Od1n – An Offensive, Defensive, Intelligence and Networking library

Od1n – Offensive, Defensive, Intelligence and Networking Library

Yes, this is yet another post exploitation c# framework… I apologize 🙂 Yes, I know there are lots of other frameworks out there, and more .net/C# ones every other week. “This is my [post exploitation c# framework]. There are many like it, but this one is mine.”

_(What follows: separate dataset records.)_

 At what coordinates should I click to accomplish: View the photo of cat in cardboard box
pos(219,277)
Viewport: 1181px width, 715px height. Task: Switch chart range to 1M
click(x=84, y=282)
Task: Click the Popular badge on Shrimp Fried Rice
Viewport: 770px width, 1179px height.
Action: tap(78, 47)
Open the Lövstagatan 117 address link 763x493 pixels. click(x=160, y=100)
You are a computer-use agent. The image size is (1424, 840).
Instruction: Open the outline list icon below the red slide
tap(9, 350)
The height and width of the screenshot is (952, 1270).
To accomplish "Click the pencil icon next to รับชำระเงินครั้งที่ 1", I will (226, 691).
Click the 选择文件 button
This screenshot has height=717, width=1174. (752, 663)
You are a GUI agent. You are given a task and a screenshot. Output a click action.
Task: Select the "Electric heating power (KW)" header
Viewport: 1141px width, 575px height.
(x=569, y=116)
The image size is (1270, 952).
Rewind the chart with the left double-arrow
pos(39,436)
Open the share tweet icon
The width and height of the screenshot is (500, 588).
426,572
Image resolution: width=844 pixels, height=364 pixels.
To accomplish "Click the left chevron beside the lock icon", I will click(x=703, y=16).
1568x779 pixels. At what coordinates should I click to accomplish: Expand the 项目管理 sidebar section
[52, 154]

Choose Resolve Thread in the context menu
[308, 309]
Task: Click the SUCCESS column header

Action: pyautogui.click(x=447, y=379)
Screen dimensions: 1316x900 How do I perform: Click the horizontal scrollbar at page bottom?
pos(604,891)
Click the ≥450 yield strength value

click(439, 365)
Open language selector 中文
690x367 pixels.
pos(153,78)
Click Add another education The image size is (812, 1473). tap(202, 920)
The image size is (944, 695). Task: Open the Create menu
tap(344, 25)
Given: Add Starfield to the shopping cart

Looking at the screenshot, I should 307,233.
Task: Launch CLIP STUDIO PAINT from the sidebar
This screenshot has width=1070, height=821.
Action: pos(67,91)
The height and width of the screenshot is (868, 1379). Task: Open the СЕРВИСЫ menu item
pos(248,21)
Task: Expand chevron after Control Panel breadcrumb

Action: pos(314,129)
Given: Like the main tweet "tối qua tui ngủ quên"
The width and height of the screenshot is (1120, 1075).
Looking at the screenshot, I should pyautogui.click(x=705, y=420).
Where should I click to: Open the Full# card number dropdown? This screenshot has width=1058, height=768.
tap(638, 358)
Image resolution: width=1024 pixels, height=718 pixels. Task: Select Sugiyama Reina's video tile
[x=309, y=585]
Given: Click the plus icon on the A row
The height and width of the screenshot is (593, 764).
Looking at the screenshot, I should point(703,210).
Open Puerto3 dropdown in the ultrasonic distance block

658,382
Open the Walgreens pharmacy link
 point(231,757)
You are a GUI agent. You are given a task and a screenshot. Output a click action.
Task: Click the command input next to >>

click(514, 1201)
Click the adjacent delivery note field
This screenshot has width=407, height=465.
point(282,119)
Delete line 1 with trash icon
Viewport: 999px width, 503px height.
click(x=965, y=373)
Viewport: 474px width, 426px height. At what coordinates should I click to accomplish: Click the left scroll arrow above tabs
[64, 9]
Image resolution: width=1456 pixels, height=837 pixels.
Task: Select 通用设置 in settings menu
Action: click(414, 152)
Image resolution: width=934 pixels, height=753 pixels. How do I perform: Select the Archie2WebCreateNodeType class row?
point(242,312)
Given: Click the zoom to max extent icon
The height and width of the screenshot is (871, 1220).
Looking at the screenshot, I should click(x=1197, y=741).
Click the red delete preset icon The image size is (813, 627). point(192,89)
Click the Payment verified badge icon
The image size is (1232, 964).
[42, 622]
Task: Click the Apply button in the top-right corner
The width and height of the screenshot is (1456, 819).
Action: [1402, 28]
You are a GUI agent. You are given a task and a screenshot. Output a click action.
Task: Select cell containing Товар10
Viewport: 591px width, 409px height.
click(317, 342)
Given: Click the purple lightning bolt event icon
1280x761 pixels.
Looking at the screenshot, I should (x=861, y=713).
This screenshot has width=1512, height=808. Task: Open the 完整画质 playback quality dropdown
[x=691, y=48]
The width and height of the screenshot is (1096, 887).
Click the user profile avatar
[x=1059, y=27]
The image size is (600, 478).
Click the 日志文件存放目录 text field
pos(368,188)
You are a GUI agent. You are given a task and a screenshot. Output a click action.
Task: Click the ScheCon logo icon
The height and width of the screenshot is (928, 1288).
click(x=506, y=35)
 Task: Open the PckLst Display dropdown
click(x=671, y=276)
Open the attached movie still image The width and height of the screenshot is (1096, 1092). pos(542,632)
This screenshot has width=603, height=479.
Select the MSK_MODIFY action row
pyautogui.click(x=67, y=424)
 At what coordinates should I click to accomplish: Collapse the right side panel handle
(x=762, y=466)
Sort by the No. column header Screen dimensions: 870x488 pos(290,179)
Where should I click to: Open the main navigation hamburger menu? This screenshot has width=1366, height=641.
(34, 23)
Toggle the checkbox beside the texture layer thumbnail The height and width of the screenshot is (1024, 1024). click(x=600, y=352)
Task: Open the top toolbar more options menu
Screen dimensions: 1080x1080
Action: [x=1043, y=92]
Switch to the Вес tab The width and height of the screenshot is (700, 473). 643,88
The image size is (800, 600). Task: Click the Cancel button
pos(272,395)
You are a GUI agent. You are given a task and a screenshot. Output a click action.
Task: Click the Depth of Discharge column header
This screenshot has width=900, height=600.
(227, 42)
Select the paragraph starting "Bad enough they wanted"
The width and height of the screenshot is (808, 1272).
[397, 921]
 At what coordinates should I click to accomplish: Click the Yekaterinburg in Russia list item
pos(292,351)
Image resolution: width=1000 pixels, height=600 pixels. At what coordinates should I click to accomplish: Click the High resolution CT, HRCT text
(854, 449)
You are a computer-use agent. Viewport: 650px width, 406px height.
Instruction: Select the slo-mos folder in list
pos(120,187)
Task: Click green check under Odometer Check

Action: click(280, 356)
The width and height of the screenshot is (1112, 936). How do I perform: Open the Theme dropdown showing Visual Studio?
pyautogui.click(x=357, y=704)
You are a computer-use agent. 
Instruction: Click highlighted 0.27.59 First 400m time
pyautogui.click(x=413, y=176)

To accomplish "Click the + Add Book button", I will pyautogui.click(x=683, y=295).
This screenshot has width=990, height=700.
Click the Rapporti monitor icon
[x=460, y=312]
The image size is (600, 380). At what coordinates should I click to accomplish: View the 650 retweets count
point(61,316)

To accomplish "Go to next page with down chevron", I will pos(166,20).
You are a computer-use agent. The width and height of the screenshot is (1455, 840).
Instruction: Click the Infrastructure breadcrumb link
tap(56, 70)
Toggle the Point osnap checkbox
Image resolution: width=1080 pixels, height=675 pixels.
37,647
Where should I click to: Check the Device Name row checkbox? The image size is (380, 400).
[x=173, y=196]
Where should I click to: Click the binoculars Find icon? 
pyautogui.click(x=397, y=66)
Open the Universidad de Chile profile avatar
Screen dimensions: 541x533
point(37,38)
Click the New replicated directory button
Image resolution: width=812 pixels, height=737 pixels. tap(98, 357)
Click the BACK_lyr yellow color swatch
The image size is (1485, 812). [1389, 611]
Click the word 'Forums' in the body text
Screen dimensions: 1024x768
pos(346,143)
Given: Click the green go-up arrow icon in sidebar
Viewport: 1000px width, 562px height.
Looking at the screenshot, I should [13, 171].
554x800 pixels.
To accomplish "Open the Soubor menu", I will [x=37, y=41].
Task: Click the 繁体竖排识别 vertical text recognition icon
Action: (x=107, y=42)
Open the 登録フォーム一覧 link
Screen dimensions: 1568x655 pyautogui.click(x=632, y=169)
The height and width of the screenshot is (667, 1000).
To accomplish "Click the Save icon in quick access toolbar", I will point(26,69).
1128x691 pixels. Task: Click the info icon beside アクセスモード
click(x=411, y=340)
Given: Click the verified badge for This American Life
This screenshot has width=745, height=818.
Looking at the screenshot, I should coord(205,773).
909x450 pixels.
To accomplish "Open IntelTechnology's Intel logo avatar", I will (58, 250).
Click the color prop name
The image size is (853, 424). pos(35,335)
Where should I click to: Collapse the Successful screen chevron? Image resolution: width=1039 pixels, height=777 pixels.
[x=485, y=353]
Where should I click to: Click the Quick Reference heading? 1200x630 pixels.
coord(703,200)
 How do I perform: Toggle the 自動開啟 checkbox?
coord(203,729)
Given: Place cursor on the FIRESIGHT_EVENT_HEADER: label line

Full (well almost) documentation is available here. If you have any questions, or just want to have a chat you can access the dedicated slack here

Why?

There’s lots of things rattling around in my head that I needed to get out of there, I was low on storage space :p

About Me

I’m a Windows .Net developer, and I’ve spent a large portion of my career writing products that are used for network discovery and inventory. Typically agent-less, so lots of networking stuff. The systems I’ve worked on to gather inventory information on have ranged from HP-UX, AIX, Linux, SCO (yes, really, that SCO) and of course lots of versions of Windows. This information was used for everything from patching, dependency mapping and license management/SAM

What’s in it?

Since I come from a Windows development background, lot’s of very windows-centric stuff. It varies from simple wrapper classes around existing Windows API to low level packet bashing. I’ll hopefully be adding a proper NDIS implementation in the future for more interesting stuff like 802.11 de-auth messages.

Od1n

This is the main framework project which contains most of the code.

Od1n Console

This is an example console application, that exposes several example uses for the Od1n framework. It is not exhaustive and is a work in progress. Examples are funnily enough located in the Examples folder.

Acknowledgements

There have been many sites and tools were invaluable over the course of my career and while working on this project. They are (in no particular order):

  • Microsoft documentation Fantastic resource, and much improved in the last few years
  • PInvoke.net When 1st working with pinvoke, this site was of enormous help.
  • magnumdb.com Ever needed an enum value and couldn’t find it in Microsoft’s documentation? It’s probably here
  • Network Sorcery Seriously, the RFC Sourcebook is awesome. It’s great for implementing protocols.
  • Dependency Walker Great tool to find where specific functions are and what their entry points are
  • StackOverflow… What can I say? It’s the go to source for every developer
  • Sysinternals Process Monitor, Process Explorer
  • Hacking Exposed – Windows This is probably out of print now (2nd edition was 2003), but it was great when I was getting started in Windows development
  • Windows Networking Essentials Is also a great resource
  • Reference Source This is useful for finding method or constant value information There’s lots more, and I’ll add them as I remember them 🙂